We made a leisurely morning of it before we decided to head to Halfway, Oregon. Halfway had renamed itself Half.com in the early 2000 dot.com boom (it was a small town familiar with booms and busts over the years). Beyond Halfway was the fabled ghost mining town of Cornucopia (we found a listing of ghost towns of Eastern Oregon) and decided another ghost town (sans trailer in tow) would be the order of the day.

But first we took a detour to the Oregon Trail Interpretive Center where we were greeted by a very credible Buffalo Bill impersonator (refer to this blog’s 2013 visit to the Buffalo Bill Museum in Wyoming)
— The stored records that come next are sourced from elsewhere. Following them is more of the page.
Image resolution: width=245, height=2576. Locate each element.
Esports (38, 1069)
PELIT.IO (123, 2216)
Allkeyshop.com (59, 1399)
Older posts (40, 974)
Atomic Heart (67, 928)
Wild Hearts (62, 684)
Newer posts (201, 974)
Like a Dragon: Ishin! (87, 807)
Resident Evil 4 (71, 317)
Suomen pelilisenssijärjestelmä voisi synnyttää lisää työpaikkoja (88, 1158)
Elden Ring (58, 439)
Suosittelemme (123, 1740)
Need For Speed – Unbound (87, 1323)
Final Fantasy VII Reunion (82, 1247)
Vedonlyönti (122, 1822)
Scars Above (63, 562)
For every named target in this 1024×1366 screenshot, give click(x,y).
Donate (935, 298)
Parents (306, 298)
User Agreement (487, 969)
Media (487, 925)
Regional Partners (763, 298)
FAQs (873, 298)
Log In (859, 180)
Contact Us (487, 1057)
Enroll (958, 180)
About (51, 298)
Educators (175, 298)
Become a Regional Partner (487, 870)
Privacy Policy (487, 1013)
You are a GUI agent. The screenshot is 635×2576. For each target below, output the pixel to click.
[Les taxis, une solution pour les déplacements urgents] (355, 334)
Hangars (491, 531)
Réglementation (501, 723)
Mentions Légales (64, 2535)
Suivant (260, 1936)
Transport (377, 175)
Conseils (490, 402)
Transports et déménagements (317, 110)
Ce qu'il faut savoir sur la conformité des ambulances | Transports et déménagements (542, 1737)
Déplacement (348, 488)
We spent the better part of an hour taking in the dioramas of life on the Oregon Trail. I didn’t realize just how brutal the Oregon Trail was. It took on average 140-180 days to travel the 2000 mile trail. It was so treacherous that on average there was a grave every 80 yards along the trail. Most deaths where not caused by glamourous Western Expansion murders, suicides, or indian attacks, but more often than not by small pox and dysentery. I mean, you can see the anguish in these dioramas.

  

  

   

There was a great interactive exhibit where you could pack your own covered wagon before heading out on the Oregon Trail. Which items would you have to leave behind? The children’s toys? The family heirlooms? The barrel of whiskey? Hell No! My superior “Tetris Skills” allowed me to pack everything in my wagon. I would have owned the trail!

The Interpretive Center was on a high bluff overlooking a preserved section of the Oregon Trail which you could see from the bay windows (it looks cloudy but its 103 degrees out there!). 

The Interpretive Center is only 5 miles from Baker City, so we continued (runing low on fuel) to Richland about an hour away towards Hells Canyon. We gassed at the only station in the region and headed on towards Halfway where we had lunch at the only open (or still in business) restaurant in town – Wild Bills!

We asked about the roads to Cornucopia and one waitress said the roads were passable and so far as she knew there were still a few buildings standing. We decided to go for it.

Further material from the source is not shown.